9 Aug 2011 5:05 AM #1
Share Contest - licensing concerns
Our team is considering to make a submission to "Share Contest", however we are concerned with the "OWNERSHIP" section in the terms:
According to it, Sencha will effectively own all the code from all submissions. This means we can't use any code with commercial license in the contest (probably will not participate at all).
Any chance the "OWNERSHIP" terms could be relaxed?
10 Aug 2011 11:48 PM #2
I don't think that's what it says. I'm not a lawyer nor do I speak for the company here but in my understanding, to be able to demonstrate and even evaluate submissions a sponsor company needs permission to do so. Note especially the sentences:
"Each Entrant retains ownership of all intellectual property rights in and to the Entry that Entrant had before submission, including the right to distribute the Entry application commercially at any time, subject to any applicable Sencha software license terms."

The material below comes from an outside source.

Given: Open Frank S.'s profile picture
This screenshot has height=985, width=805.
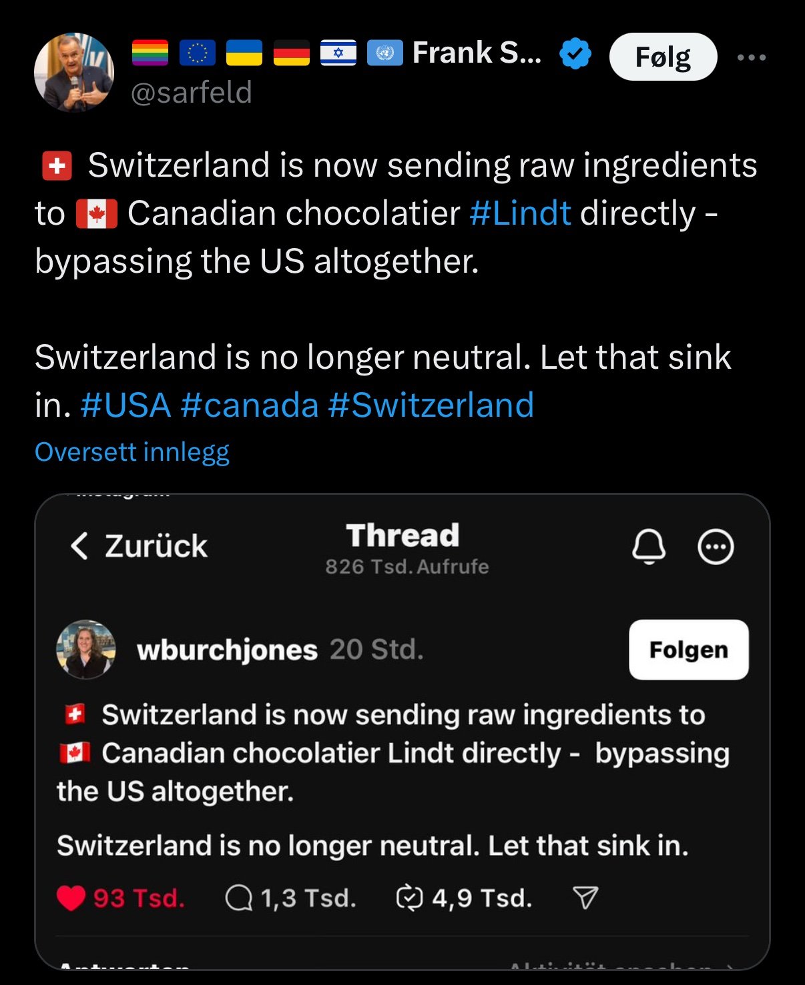Looking at the screenshot, I should 73,72.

"solely to the extent necessary to fulfill Sponsor’s obligations under the Contest (e.g. allowing Sponsor to evaluate the Entry for purposes of the Contest) and for marketing and promotional purposes (e.g. to advertise, display or otherwise promote Sponsor’s goods and services)"
I think that's pretty explicit...
11 Aug 2011 1:16 AM #3
This sounds scary:
However as a condition of Entry, Entrant hereby grants Sponsor a perpetual, irrevocable, worldwide, royalty-free, fully sub-licensable, and non-exclusive license to use, reproduce, copy, adapt, publicly perform, communicate to the public, make available and publicly display
solely to the extent necessary to fulfill Sponsor’s obligations under the Contest (e.g. allowing Sponsor to evaluate the Entry for purposes of the Contest) and for marketing and promotional purposes (e.g. to advertise, display or otherwise promote Sponsor’s goods and services)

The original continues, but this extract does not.